Ce matin-là, qui était de septembre, Ulenſpiegel prit son bâton, trois florins que lui donna Katheline, un morceau de foie de porc, une tranche de pain & partit de Damme vers Anvers, cherchant les Sept. Nele dormait.

Cheminant, il fut suivi d’un chien qui le vint flairer à cauſe du foie & lui sauta aux jambes. Ulenſpiegel voulant le chaſſer & voyant que le chien s’obſtinait à le suivre, lui tint ce diſcours :

— Chiennet, mon mignon, tu es mal aviſé de quitter le logis où t’attendent de bonnes pâtées, d’exquis reliefs, des os pleins de moelle, pour suivre, sur le chemin d’aventure, un vagabond qui n’aura peut-être pas toujours des racines à te bailler pour te nourrir. Crois-moi, chiennet imprudent, retourne chez ton baes. Évite les pluies, neiges, grêles, bruines, brouillards, verglas & autres soupes maigres qui tombent sur le dos des vagabonds.

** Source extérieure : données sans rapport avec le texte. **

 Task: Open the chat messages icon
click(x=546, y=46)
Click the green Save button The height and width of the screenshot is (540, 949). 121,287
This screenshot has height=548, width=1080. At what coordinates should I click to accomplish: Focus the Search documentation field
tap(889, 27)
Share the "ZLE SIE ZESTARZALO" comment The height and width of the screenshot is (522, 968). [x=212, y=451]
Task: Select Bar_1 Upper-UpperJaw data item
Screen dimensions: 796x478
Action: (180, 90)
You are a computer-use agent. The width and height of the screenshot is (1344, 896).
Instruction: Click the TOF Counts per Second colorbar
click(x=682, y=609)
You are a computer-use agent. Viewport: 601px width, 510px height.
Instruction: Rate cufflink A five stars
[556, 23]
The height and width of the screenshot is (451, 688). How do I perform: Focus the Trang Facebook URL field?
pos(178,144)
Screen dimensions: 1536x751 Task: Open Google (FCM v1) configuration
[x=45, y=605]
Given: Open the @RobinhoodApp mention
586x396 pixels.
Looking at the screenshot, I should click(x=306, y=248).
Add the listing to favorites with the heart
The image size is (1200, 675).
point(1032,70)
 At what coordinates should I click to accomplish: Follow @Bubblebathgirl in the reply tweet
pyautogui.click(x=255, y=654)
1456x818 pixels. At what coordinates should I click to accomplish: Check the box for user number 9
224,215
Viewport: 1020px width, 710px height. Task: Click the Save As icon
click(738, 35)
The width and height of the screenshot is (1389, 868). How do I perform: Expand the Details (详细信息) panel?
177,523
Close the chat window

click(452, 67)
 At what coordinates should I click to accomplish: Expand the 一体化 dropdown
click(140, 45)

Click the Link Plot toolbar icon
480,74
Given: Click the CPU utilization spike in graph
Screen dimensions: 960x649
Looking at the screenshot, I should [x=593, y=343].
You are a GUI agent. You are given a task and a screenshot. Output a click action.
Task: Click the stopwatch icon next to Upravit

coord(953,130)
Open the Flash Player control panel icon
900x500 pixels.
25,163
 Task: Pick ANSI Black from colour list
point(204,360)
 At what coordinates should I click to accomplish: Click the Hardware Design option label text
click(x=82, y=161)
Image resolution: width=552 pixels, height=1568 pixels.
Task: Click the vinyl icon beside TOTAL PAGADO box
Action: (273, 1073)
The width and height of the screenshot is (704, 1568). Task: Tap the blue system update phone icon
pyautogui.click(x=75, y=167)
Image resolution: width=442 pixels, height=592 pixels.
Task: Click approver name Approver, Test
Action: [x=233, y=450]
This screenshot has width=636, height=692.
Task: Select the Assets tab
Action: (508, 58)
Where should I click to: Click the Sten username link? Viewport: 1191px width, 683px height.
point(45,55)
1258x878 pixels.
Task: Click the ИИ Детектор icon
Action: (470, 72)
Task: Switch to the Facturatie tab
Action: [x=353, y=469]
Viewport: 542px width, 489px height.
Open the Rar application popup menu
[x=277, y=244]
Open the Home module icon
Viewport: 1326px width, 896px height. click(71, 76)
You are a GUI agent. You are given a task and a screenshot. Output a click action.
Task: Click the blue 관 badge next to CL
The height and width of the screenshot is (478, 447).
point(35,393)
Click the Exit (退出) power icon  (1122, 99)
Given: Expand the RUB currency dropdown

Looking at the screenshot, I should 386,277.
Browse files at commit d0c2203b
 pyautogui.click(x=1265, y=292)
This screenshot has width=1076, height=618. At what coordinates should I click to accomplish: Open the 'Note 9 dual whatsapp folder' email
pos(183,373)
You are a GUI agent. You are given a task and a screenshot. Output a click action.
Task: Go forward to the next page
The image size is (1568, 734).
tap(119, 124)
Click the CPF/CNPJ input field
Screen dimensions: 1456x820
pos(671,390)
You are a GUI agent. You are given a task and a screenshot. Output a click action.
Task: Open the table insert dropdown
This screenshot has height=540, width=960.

Reſte au coin de l’âtre, te chauffant, tourné en rond au feu gai ; laiſſe-moi marcher dans la boue, la pouſſière, le froid & le chaud, cuit aujourd’hui, gelé demain, repu le vendredi, affamé le dimanche. Tu feras choſe senſée si tu t’en revas d’où tu viens, chiennet de peu d’expérience.

L’animal ne paraiſſait pas du tout entendre Ulenſpiegel. Remuant la queue & sautant de son mieux, il aboyait d’appétit. Ulenſpiegel crut que c’était d’amitié, mais il ne songeait point au foie qu’il portait dans sa gibecière.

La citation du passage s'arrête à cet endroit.